__PROBLEM__
Every line below that carries the word "Adjuntar" needs to be copied.

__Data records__

☆ ☆ ☆

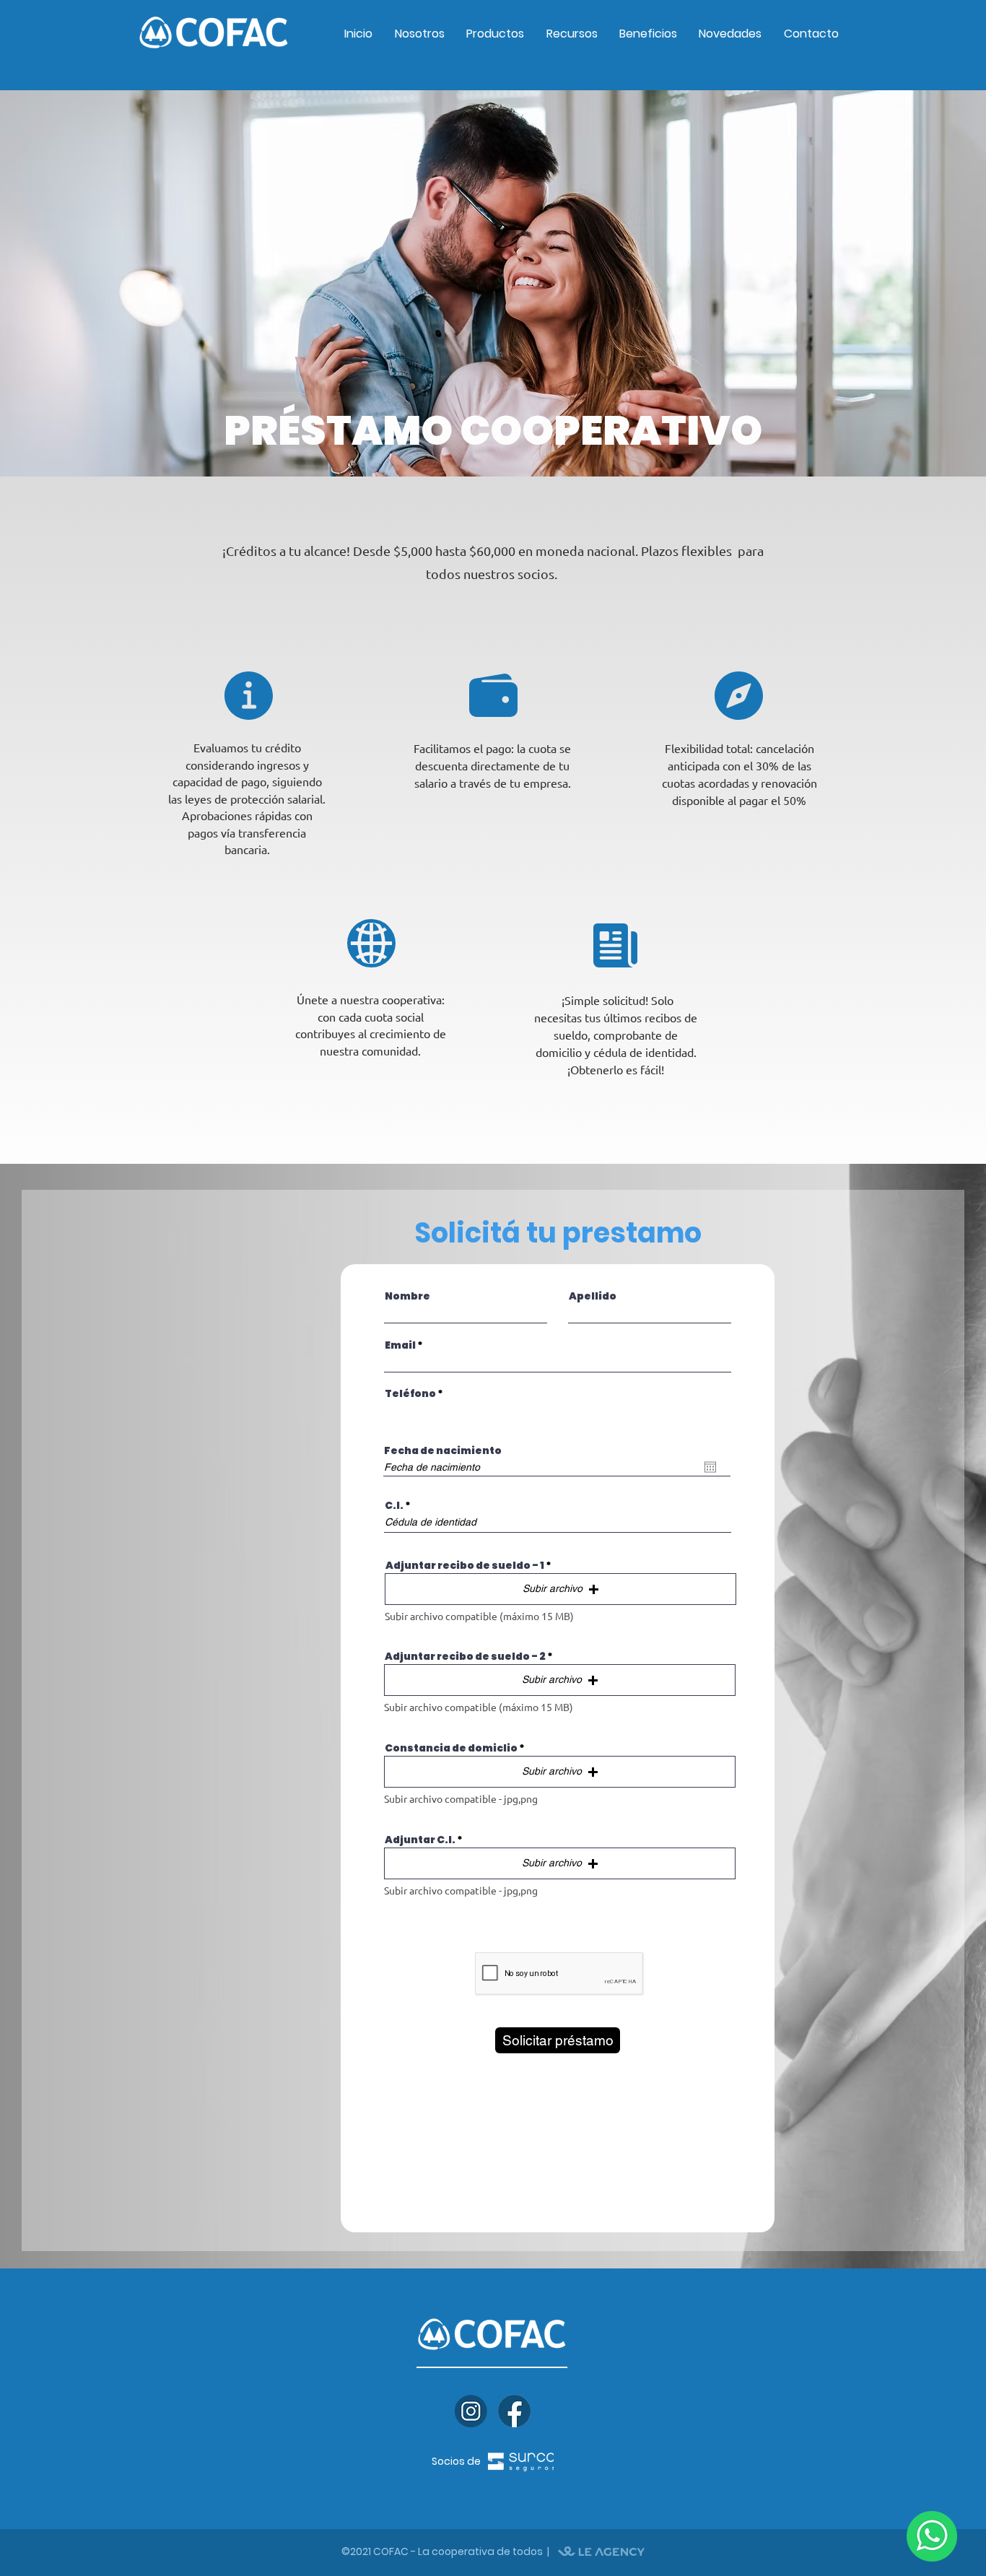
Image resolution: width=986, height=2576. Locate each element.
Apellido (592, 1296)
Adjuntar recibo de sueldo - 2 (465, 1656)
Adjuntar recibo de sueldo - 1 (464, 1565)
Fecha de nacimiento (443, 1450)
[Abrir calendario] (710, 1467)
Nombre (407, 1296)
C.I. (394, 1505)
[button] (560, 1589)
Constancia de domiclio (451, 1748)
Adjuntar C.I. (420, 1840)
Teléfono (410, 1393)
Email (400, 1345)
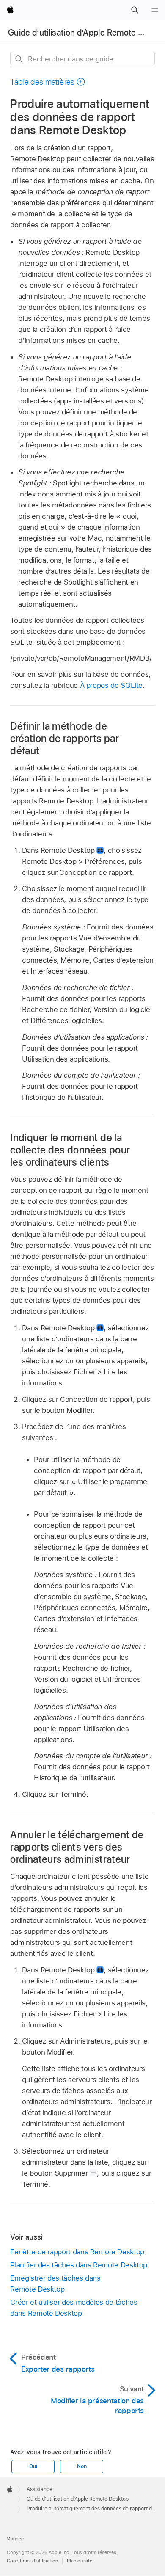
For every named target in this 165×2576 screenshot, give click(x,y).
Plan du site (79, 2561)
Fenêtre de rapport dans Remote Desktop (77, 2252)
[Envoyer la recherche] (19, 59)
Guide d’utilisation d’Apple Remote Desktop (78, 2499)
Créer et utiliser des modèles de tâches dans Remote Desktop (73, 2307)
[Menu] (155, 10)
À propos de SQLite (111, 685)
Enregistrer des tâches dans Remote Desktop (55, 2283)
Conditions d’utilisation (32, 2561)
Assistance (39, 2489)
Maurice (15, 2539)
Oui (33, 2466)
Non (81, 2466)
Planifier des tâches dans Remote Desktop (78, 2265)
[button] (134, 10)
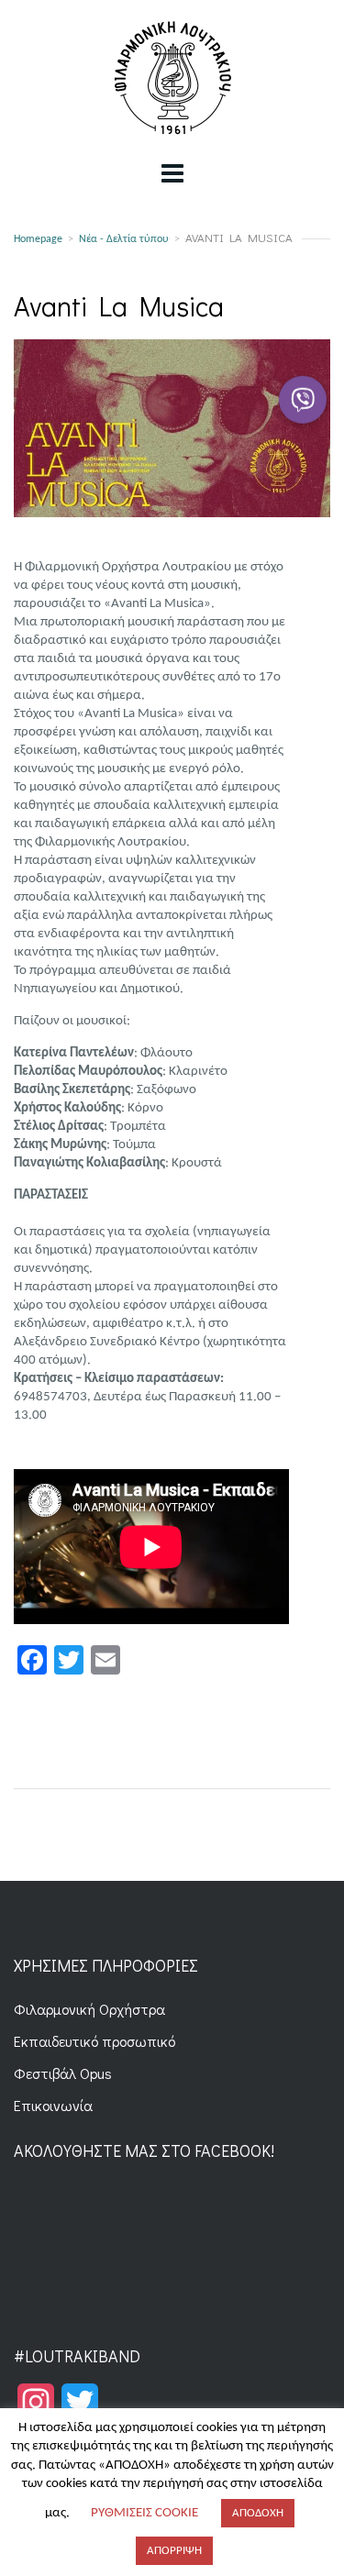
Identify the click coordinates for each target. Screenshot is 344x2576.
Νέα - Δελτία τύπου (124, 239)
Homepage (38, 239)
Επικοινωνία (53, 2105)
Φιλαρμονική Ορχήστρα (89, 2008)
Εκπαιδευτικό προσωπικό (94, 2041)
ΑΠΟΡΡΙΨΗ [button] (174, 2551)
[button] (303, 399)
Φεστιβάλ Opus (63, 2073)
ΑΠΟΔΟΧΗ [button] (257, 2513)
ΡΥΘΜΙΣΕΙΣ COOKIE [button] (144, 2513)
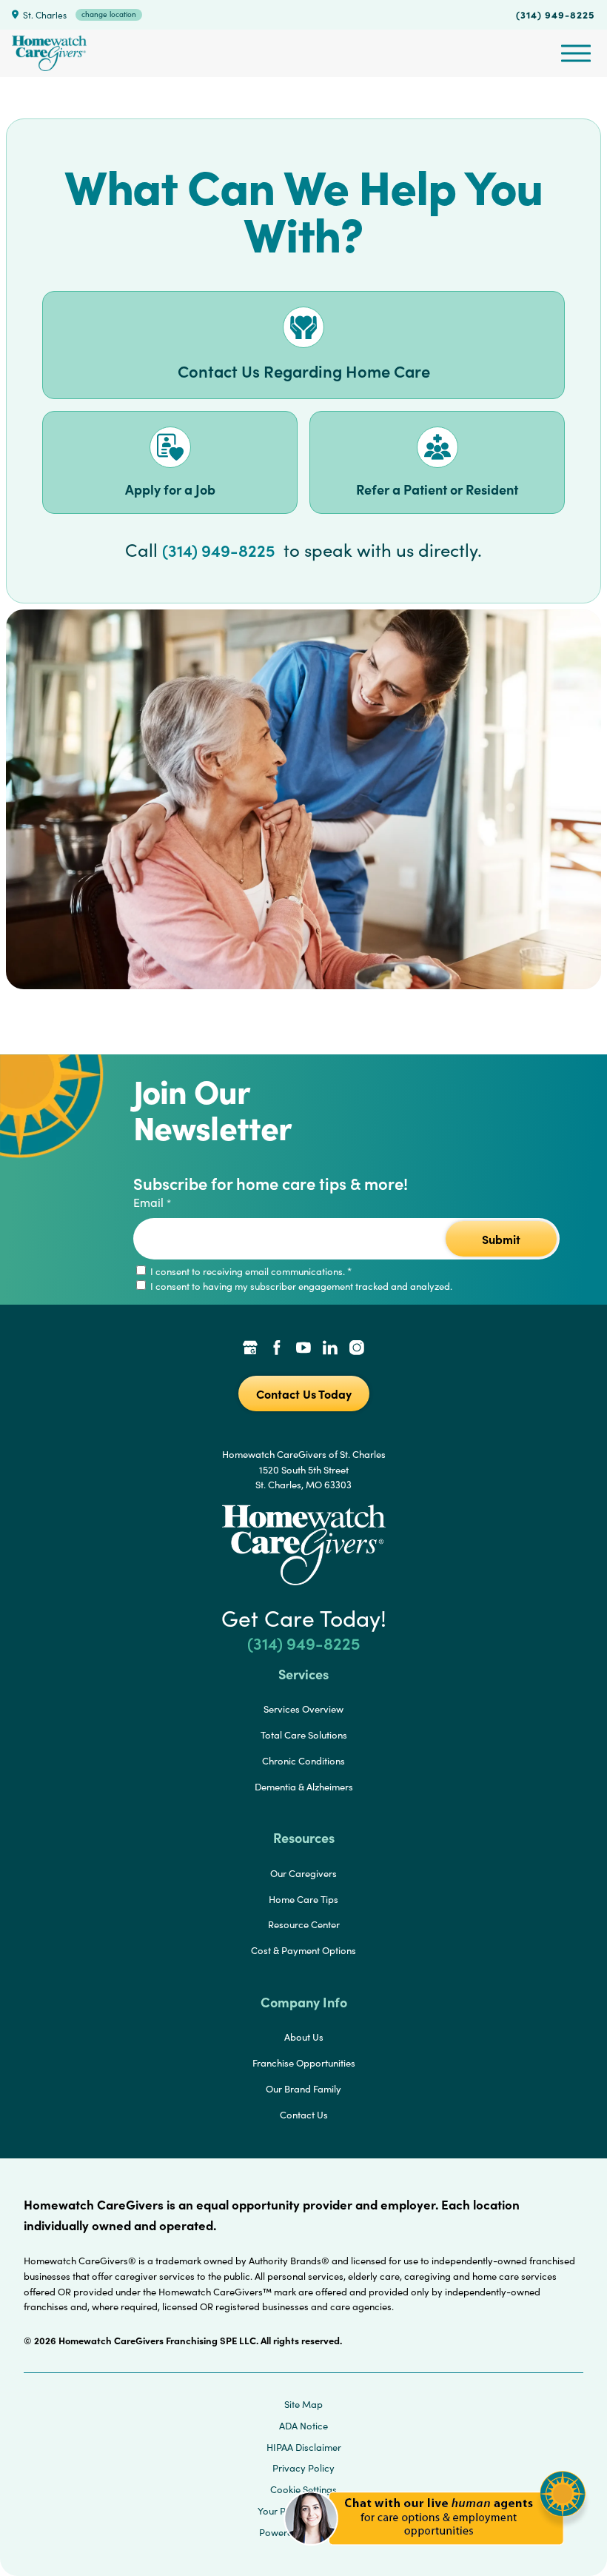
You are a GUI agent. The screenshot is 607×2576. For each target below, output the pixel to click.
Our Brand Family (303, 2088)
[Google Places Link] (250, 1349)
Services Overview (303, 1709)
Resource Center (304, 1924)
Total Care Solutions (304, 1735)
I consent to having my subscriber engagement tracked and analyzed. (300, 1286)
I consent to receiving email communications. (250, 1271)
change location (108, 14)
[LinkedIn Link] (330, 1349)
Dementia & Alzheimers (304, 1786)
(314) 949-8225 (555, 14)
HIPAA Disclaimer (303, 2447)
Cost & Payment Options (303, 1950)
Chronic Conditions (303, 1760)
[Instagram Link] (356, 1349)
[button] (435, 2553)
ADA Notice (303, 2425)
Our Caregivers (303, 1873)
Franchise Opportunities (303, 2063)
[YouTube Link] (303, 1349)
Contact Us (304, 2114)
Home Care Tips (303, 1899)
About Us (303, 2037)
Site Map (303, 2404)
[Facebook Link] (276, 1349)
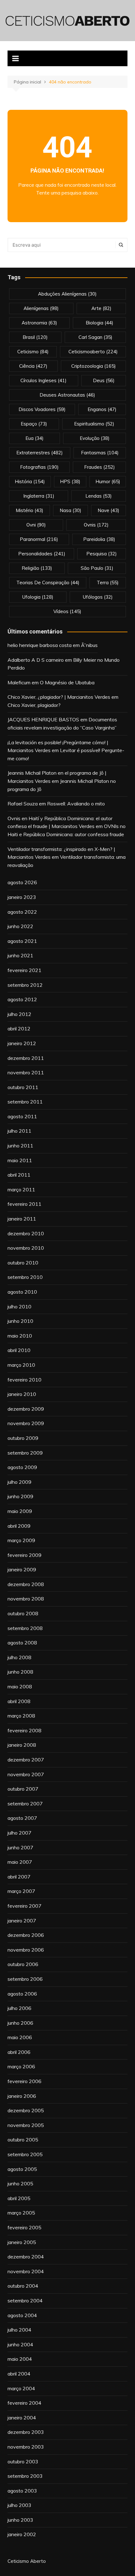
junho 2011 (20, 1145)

☆ ☆ ☆

__THE COMPLETED TASK__
Adjuntar recibo de sueldo - 2 (465, 1656)
Adjuntar recibo de sueldo - 1 (464, 1565)
Adjuntar C.I. (420, 1840)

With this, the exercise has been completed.